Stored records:
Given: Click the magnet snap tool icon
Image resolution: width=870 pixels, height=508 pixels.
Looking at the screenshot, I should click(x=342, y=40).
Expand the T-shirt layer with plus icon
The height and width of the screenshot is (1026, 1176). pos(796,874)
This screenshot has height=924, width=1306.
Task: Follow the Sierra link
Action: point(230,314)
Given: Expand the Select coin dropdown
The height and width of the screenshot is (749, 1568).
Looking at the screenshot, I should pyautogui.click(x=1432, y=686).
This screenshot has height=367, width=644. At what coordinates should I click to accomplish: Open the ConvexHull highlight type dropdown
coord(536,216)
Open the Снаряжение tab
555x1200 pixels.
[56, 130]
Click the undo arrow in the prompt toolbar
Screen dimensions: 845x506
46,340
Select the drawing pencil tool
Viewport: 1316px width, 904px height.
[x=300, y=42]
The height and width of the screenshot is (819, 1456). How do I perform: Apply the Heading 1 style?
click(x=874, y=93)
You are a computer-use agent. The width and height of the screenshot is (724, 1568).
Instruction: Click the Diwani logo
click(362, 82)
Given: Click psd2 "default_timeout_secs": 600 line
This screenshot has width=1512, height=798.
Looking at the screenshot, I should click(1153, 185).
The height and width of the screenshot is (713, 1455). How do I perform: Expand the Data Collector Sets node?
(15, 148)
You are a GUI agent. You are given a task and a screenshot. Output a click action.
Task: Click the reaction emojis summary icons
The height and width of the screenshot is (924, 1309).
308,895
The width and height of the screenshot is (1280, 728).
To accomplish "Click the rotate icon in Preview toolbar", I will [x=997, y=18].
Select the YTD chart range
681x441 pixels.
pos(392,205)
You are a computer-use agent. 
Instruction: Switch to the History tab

■ Problem requirements:
From the line containing "555x1200 pixels." down to the last line of the records above, print every line exactly, with both ends kept.

■ Expected answer:
555x1200 pixels.
[56, 130]
Click the undo arrow in the prompt toolbar
Screen dimensions: 845x506
46,340
Select the drawing pencil tool
Viewport: 1316px width, 904px height.
[x=300, y=42]
The height and width of the screenshot is (819, 1456). How do I perform: Apply the Heading 1 style?
click(x=874, y=93)
You are a computer-use agent. The width and height of the screenshot is (724, 1568).
Instruction: Click the Diwani logo
click(362, 82)
Given: Click psd2 "default_timeout_secs": 600 line
This screenshot has width=1512, height=798.
Looking at the screenshot, I should click(1153, 185).
The height and width of the screenshot is (713, 1455). How do I perform: Expand the Data Collector Sets node?
(15, 148)
You are a GUI agent. You are given a task and a screenshot. Output a click action.
Task: Click the reaction emojis summary icons
The height and width of the screenshot is (924, 1309).
308,895
The width and height of the screenshot is (1280, 728).
To accomplish "Click the rotate icon in Preview toolbar", I will [x=997, y=18].
Select the YTD chart range
681x441 pixels.
pos(392,205)
You are a computer-use agent. 
Instruction: Switch to the History tab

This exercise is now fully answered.